Cavaleiro da Lua cria um contraste interessante entre os dois lados de seu protagonista. Marc, por horas, faz quase um comentário do diretor - o que às vezes gera um efeito cômico interessante - e também parece abalado pelas afirmações ditas por Harrow, mas eventualmente entra em cena com o traje clássico do personagem. O momento, porém, não é tão legal quanto quando Steven, quase sem querer, invoca o traje do Mister Knight, uma das versões do herói nos quadrinhos. A interpretação dela, aqui, é totalmente diferente, e alguns fãs podem ficar frustrados com a abordagem de piada, mas esse ainda é um triunfo da parte de Steven.
Infelizmente, a sequência de ação posterior, culminando com a entrada de Marc e a vitória sobre o chacal, não acompanha o sucesso do roteiro e nem tira as preocupações com efeitos especiais e a direção visual levantadas semana passada. A perseguição pelos telhados parece inteiramente artificial, confusa, e a criatura não é bem-feita o suficiente para criar uma sensação real de ameaça. Quem sabe com a ida ao Egito, isso mude. As cenas no deserto foram gravadas presencialmente no Jordão, e podem dar à série um visual mais palpável. Veremos.
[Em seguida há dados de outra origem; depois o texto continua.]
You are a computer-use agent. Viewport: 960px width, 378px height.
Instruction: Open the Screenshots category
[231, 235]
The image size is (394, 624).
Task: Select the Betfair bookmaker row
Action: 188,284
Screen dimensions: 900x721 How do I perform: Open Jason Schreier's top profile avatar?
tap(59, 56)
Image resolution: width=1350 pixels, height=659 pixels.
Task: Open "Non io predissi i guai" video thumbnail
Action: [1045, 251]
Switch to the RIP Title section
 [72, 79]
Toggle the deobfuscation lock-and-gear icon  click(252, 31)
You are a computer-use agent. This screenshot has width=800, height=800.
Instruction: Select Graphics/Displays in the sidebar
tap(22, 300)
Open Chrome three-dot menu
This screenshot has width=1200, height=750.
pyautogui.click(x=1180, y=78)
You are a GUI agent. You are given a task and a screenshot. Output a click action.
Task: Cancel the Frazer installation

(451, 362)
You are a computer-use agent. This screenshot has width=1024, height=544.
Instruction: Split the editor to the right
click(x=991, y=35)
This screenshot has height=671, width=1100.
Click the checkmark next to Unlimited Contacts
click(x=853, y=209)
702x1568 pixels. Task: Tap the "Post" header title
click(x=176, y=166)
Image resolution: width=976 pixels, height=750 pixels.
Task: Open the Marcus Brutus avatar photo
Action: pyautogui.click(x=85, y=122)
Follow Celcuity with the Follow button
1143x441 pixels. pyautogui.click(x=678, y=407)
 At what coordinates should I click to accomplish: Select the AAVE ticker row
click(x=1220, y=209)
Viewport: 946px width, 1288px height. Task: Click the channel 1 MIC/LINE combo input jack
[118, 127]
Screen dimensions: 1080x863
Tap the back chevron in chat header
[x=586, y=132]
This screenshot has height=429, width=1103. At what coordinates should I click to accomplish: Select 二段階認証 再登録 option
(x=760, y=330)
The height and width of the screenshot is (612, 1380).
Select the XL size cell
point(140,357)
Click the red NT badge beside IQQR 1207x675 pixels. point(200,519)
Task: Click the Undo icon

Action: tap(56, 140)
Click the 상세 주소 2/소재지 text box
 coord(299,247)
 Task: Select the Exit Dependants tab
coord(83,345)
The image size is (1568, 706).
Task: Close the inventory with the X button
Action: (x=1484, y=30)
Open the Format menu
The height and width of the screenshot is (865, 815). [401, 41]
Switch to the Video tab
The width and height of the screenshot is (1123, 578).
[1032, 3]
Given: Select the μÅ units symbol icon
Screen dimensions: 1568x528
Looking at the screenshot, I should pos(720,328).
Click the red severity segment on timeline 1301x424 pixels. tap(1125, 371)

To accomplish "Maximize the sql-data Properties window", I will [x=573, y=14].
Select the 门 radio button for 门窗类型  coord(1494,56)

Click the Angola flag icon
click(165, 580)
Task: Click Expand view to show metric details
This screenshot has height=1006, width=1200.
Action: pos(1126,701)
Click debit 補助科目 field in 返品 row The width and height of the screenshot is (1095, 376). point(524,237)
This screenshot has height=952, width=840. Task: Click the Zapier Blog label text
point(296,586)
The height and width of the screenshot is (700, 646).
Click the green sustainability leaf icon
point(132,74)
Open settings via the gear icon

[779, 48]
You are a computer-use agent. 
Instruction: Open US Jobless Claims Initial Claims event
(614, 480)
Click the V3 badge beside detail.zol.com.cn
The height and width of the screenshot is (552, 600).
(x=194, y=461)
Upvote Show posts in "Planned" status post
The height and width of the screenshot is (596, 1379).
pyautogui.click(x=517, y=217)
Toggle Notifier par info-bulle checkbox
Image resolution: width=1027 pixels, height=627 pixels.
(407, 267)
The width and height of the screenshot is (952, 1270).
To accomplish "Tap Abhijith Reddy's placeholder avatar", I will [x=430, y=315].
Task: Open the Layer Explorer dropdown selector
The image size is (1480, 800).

O segundo terço de Cavaleiro da Lua (a série terá seis episódios) também apresenta outro desafio para a série, este mais interessante. Os dois capítulos iniciais fizeram um ótimo trabalho em desenvolver nossa simpatia com Steven. Marc pode ser um agente secreto, assassino ou mercenário, mas vê-lo trancando Steven dentro da mente não é suficiente para gerar em nós vontade de passar tempo com ele. Nossa torcida está com sua outra metade. Se, porém, Cavaleiro da Lua trabalhar o lado Spector da coisa tão bem quanto fez com o Grant (e a dinâmica com Khonshu e Layla certamente tem potencial), então veremos algo realmente especial.